--- What the exercise asks ---
A word-for-word copy of the listing that follows is required.

--- Entries provided ---
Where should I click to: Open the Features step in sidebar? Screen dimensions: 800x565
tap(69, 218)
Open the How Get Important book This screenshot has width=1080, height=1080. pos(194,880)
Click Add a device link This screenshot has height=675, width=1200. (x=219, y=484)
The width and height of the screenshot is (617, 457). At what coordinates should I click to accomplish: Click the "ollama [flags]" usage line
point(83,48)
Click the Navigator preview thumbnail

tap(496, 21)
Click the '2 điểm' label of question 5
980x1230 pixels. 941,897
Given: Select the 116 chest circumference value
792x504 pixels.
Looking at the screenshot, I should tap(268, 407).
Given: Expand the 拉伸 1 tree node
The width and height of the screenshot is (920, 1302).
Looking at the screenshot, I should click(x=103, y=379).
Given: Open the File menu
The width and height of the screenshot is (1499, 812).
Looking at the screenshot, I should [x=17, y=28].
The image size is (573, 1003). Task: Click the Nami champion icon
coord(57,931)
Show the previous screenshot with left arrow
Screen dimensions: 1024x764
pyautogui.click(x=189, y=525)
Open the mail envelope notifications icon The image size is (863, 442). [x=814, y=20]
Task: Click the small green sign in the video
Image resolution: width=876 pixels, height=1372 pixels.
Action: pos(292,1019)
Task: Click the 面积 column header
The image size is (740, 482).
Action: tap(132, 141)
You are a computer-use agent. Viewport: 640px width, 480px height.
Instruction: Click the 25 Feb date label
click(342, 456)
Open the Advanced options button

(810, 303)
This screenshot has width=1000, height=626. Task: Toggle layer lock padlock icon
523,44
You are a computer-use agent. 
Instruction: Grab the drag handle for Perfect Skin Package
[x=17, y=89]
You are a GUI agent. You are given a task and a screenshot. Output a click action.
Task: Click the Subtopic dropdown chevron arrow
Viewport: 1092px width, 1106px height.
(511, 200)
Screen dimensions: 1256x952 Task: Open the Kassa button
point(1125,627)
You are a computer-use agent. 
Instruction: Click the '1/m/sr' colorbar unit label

--- Completed exercise ---
Where should I click to: Open the Features step in sidebar? Screen dimensions: 800x565
tap(69, 218)
Open the How Get Important book This screenshot has width=1080, height=1080. pos(194,880)
Click Add a device link This screenshot has height=675, width=1200. (x=219, y=484)
The width and height of the screenshot is (617, 457). At what coordinates should I click to accomplish: Click the "ollama [flags]" usage line
point(83,48)
Click the Navigator preview thumbnail

tap(496, 21)
Click the '2 điểm' label of question 5
980x1230 pixels. 941,897
Given: Select the 116 chest circumference value
792x504 pixels.
Looking at the screenshot, I should tap(268, 407).
Given: Expand the 拉伸 1 tree node
The width and height of the screenshot is (920, 1302).
Looking at the screenshot, I should click(x=103, y=379).
Given: Open the File menu
The width and height of the screenshot is (1499, 812).
Looking at the screenshot, I should [x=17, y=28].
The image size is (573, 1003). Task: Click the Nami champion icon
coord(57,931)
Show the previous screenshot with left arrow
Screen dimensions: 1024x764
pyautogui.click(x=189, y=525)
Open the mail envelope notifications icon The image size is (863, 442). [x=814, y=20]
Task: Click the small green sign in the video
Image resolution: width=876 pixels, height=1372 pixels.
Action: pos(292,1019)
Task: Click the 面积 column header
The image size is (740, 482).
Action: tap(132, 141)
You are a computer-use agent. Viewport: 640px width, 480px height.
Instruction: Click the 25 Feb date label
click(342, 456)
Open the Advanced options button

(810, 303)
This screenshot has width=1000, height=626. Task: Toggle layer lock padlock icon
523,44
You are a computer-use agent. 
Instruction: Grab the drag handle for Perfect Skin Package
[x=17, y=89]
You are a GUI agent. You are given a task and a screenshot. Output a click action.
Task: Click the Subtopic dropdown chevron arrow
Viewport: 1092px width, 1106px height.
(511, 200)
Screen dimensions: 1256x952 Task: Open the Kassa button
point(1125,627)
You are a computer-use agent. 
Instruction: Click the '1/m/sr' colorbar unit label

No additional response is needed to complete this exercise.